Too many gaps here OP for anyone to properly help you IMHO


----------



## PBear (Nov 16, 2010)

Like the others, more curious than anything... But why does he object so strongly to being married to you, and to keeping things secret? Why are you willing to play his game for 20 years? What kind of relationship do his family and your friends think you have? Friends? Common-law? How is being married so much worse than living together?

C
_Posted via Mobile Device_


----------



## miss812 (Jun 17, 2012)

This is strange, but I'm going to play devils advocate. I don't think he would marry you for insurance if he did not care about you deeply.
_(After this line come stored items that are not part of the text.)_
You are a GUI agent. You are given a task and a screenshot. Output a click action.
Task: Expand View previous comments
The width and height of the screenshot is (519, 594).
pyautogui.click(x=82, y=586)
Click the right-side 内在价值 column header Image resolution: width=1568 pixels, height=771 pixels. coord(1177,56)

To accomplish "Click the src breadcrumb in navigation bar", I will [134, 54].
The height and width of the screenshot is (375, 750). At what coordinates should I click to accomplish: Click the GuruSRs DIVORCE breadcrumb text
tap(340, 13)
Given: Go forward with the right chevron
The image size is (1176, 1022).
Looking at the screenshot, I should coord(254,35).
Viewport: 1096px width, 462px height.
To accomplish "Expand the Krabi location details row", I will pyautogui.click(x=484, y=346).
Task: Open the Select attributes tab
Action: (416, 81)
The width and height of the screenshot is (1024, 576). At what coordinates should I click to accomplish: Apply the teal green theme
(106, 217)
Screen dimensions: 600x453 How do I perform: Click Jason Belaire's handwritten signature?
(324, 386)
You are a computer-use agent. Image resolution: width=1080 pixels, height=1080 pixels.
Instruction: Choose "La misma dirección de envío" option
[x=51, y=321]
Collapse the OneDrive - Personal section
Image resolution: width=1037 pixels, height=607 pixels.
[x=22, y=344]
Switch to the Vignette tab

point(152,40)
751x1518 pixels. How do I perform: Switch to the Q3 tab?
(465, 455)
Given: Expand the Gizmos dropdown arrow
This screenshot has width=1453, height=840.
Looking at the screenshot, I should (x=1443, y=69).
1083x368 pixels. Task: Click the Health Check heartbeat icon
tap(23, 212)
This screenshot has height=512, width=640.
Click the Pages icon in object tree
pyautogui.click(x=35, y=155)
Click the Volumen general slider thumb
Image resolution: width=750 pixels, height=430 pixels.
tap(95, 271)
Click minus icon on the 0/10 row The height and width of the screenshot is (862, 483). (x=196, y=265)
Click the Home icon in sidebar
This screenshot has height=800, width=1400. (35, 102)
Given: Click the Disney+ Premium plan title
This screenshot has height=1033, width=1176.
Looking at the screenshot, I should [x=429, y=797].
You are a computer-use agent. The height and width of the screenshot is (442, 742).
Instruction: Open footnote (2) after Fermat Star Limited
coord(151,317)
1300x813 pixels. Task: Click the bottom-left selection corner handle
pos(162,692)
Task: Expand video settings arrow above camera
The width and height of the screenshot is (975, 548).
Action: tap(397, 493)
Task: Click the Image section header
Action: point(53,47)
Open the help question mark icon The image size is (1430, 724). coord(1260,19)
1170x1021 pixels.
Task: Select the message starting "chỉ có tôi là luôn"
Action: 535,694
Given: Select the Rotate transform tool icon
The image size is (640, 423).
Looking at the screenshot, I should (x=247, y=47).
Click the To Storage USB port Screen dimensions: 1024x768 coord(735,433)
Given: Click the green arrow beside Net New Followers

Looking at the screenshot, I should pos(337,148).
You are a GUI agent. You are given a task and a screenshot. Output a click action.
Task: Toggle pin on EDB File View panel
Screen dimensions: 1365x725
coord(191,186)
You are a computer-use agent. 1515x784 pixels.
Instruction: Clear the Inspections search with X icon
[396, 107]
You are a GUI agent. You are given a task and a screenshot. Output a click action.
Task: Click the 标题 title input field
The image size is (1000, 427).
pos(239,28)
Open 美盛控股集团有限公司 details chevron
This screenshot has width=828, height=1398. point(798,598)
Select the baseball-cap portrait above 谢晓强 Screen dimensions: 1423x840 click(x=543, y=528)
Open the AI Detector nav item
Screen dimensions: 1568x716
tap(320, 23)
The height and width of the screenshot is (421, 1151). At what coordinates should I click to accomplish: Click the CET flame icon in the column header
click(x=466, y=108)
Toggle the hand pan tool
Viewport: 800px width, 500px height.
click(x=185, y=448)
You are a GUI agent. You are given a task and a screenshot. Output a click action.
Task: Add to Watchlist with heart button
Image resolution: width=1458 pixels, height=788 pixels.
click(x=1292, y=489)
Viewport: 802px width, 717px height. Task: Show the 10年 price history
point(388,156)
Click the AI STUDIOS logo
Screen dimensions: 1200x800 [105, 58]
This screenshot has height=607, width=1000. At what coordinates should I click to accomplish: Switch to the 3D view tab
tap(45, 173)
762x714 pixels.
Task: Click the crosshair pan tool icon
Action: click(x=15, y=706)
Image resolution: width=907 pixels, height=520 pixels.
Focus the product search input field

He is against marriage and did it anyway because there was a practical reason for it. 
My questions (like the others) are, are you guys living together? What are the reasons he is against marraige? Do his family and friends know you are together? Could he have a 2nd life?


----------



## GetTough (Jul 18, 2010)

Fiery said:


> Ugh. I sat here for 5 minutes trying to figure out where to begin because I’m so ashamed.
> 
> I really, really wanted to marry my husband. We met 20 years ago when we were 17/18, became best friends, and became more than that about 8 years ago. About 3 years into the romantic part of our relationship I began to want marriage, unfortunately. I say this because he did not, and made it clear to me that he never did from the very beginning; but I stayed anyway because I love him. In spite of my love, the marriage issue became an awful, flash-point of contention between us because it hurt me and annoyed him to no end.
> 
> ...


You don't have the emotional IQ of a houseplant. You have just become progressively deeply attached. You just have a serious case of (what is referred to in the pickup community) as oneitis - an unhealthy emotional dependence on one person. This took years to form and won't be fixed overnight. For me it doesn't really matter what any of the reasons are, I wouldn't even bother trying to find out. There's more pain there that you don't need to know. I suggest you gradually wean yourself off this guy, gradually spending less and less time with him and more and more time with other people. You deserve better.


----------



## Fiery (Jun 15, 2012)

Sorry is took me so long to get back to this. I have a extremely demanding job. Anyhoo, let me see if I can answer some questions...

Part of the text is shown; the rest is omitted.